Twenty-eight students from Langston Hughes Academy in Stockton won admission to the inaugural Junior Achievement Social Innovation Camp at HP Labs in Palo Alto, Calif. The goal of the event is to spark creativity and foster the development of problem-solving and critical-thinking skills to address social issues that communities face in the new global economy. To qualify to attend JA Innovation Camp, teens were required to compete in an online essay contest. Students were asked to describe a specific form of technology that would make their high school more efficient and a better place for learning and socializing.


Jasmine Saleh, a student at Granada Hills Charter High, has been named an "ABC 7 Cool Kid." Saleh was honored for her work with the group Rachel's Challenge to convince high school students to think for themselves. She also volunteers with senior citizens. To watch ABC 7's profile of this outstanding charter school student, click here.


Genein Letford from NEW Academy Canoga Park was chosen to receive the Great American Teacher of the Year Award presented by The Ron Clark Academy, in conjunction with Great American Financial Resources, Inc. Letford was chosen from among hundreds of applications representing school districts from across the country after an in-depth judging process that included an interview with a panel of judges.


The Magnolia Science Academy Math Counts team received first place in the Math Counts completion organized by the western region of the National Society of Black Engineers in Stanford, CA. The school's team consisted of three 8th graders: Michael Simpson (1st place) Robert Butler III (2nd place) Roy Valesquez (3rd place) and 7th grade student Michael Adeniyi. The team has been working together for over more than a year for the MATHCOUNTS competition. The students have been meeting after school and in the weekends to follow the program provided by the ACCORD Institute.


Aspire Public Schools was featured in "How the World's Most Improved School Systems Keep Getting Better," a report by the consulting firm McKinsey and Company. The report, described by the firm as "the most comprehensive database of global school system reform ever assembled," analyzes and identifies reform elements to help school systems achieve significant, sustained and widespread gains in student outcomes.

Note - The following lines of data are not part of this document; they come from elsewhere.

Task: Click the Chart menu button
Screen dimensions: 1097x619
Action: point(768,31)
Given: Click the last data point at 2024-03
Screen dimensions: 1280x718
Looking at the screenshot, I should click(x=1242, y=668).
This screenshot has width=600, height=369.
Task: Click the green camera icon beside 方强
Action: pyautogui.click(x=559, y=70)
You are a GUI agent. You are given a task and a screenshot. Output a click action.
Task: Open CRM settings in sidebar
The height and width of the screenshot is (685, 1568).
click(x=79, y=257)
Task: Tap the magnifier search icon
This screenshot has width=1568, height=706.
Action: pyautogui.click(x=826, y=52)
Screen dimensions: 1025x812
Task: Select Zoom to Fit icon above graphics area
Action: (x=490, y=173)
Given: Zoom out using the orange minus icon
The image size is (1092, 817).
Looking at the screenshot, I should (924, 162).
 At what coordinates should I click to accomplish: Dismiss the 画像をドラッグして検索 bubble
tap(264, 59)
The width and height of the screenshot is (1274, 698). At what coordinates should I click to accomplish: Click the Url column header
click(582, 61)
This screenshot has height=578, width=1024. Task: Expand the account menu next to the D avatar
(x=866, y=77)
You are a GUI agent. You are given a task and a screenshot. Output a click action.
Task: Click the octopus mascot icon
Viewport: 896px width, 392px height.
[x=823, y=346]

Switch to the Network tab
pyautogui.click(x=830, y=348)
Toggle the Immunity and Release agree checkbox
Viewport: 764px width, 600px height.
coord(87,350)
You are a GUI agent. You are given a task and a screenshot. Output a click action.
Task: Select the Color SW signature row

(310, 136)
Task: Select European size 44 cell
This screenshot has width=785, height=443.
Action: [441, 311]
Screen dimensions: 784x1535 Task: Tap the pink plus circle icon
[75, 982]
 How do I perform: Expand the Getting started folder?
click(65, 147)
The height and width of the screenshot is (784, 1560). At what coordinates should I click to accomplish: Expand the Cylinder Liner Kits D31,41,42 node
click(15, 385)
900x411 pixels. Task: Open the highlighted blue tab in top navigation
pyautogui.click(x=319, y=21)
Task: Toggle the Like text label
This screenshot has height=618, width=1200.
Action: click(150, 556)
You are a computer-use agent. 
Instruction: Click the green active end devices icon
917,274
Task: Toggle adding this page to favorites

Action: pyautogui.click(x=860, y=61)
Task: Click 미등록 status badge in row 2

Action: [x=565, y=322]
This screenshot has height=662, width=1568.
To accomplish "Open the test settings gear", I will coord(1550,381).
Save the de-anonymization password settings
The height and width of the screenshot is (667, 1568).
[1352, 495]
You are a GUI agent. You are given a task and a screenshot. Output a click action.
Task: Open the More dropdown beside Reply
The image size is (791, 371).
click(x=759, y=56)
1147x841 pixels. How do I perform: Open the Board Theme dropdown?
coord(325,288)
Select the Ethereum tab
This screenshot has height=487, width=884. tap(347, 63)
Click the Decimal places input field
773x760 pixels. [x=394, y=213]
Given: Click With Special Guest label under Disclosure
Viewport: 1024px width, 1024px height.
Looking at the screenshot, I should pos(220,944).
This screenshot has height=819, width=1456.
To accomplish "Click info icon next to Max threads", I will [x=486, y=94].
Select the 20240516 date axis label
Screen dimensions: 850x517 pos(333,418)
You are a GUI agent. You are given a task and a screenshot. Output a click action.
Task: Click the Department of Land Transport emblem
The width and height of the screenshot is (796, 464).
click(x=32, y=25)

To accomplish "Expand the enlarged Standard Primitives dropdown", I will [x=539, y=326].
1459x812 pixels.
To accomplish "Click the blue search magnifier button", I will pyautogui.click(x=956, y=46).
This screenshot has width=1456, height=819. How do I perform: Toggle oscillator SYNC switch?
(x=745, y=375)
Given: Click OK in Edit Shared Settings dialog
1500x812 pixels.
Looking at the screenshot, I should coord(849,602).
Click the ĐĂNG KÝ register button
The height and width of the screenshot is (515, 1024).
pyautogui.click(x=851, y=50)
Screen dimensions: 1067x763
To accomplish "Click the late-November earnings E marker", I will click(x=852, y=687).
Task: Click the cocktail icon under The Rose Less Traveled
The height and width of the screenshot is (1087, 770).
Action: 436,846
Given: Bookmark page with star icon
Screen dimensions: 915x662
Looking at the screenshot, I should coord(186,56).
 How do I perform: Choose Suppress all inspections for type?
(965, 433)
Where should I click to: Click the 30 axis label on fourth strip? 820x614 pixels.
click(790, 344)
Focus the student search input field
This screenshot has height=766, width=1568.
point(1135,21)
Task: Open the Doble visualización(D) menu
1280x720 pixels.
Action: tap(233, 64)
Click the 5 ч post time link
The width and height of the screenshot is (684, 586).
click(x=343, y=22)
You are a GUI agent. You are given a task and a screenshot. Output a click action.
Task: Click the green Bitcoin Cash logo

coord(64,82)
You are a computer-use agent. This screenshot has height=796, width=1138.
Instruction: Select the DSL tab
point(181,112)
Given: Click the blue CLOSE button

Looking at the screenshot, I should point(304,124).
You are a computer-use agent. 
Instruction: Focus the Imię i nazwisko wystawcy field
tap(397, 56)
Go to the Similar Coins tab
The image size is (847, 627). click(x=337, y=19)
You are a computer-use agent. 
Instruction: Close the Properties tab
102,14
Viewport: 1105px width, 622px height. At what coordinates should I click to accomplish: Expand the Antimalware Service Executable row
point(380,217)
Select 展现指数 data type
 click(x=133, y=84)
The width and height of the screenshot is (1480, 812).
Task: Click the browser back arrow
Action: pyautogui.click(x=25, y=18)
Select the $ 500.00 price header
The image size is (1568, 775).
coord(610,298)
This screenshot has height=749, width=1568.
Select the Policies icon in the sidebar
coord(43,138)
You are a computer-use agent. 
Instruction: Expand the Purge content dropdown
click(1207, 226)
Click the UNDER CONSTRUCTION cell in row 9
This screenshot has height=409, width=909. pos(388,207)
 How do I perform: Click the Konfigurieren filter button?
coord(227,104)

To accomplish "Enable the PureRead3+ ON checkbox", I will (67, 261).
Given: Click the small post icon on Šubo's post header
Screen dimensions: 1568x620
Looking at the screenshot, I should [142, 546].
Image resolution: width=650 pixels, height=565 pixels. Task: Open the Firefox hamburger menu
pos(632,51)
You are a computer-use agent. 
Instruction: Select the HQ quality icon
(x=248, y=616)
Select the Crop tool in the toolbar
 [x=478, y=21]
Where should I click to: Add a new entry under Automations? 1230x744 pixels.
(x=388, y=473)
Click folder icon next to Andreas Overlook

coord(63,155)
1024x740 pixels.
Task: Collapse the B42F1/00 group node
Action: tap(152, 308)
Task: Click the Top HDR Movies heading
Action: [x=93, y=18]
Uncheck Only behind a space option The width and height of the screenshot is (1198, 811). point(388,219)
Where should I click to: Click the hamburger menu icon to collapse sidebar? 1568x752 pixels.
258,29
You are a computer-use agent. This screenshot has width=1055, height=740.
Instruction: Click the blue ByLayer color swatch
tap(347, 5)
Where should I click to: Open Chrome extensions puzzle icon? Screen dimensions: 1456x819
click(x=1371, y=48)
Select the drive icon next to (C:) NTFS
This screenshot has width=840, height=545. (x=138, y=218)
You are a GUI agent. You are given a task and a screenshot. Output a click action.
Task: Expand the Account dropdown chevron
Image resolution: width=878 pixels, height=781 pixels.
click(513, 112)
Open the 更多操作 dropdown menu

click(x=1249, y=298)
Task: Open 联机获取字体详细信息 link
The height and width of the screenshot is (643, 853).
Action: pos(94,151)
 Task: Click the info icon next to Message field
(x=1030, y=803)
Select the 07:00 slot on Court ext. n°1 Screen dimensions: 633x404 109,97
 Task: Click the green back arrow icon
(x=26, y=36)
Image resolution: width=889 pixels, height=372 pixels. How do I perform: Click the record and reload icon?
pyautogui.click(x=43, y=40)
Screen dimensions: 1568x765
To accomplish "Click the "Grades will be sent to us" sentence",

Click here to read the report, which also examined education systems in Armenia, Boston (Massachusetts), Chile, England, Ghana, Hong Kong, Jordan, Latvia, Lithuania, Long Beach (California), Madhya Pradesh (India), Minas Gerais (Brazil), Ontario (Canada), Poland, Saxony (Germany), Singapore, Slovenia, South Korea, and Western Cape (South Africa).


According to the Colusa County Sun-Herald, Jesse Denewith, a student at Marysville Charter Academy for the Arts, earned an honorable mention for his entry in the statewide "Got Milk?" contest sponsored by the California Milk Processor Board.

The contest, open to teenagers, asked applicants to submit original color photos depicting why breakfast with milk is important for overall health and academic performance.

Jesse's entry featured a girl with a milk mustache holding a test with A-plus results.


Five California charter schools will share in more than $36 million in Enhancing Education Through Technology (EETT) Competitive Grants. State Schools Chief Jack O'Connell announced the awardees, who include School of Unlimited Learning (Fresno); Environmental Charter High, Bert Corona Charter, Monsenor Oscar Romero Charter Middle (Los Angeles); and Charter School of San Diego.The grants are intended to enhance the use of data to improve student achievement. View the California Department of Education's press release on the grants here.


The Eli and Edythe Broad Foundation has awarded $1 million to Rocketship Education, a leading network of innovative K-5 public charter schools based in San Jose. he investment will support the first national expansion of a "hybrid school" model - which combines classroom instruction with online learning - helping Rocketship develop the infrastructure necessary to open 30 new hybrid charter schools nationwide by 2015. For more information, read the Broad Foundation's press release.


Harriet Tubman Charter School in San Diego was selected as the Best Community School by the College Area Business District, who each year honors those who have made a positive impact in the community.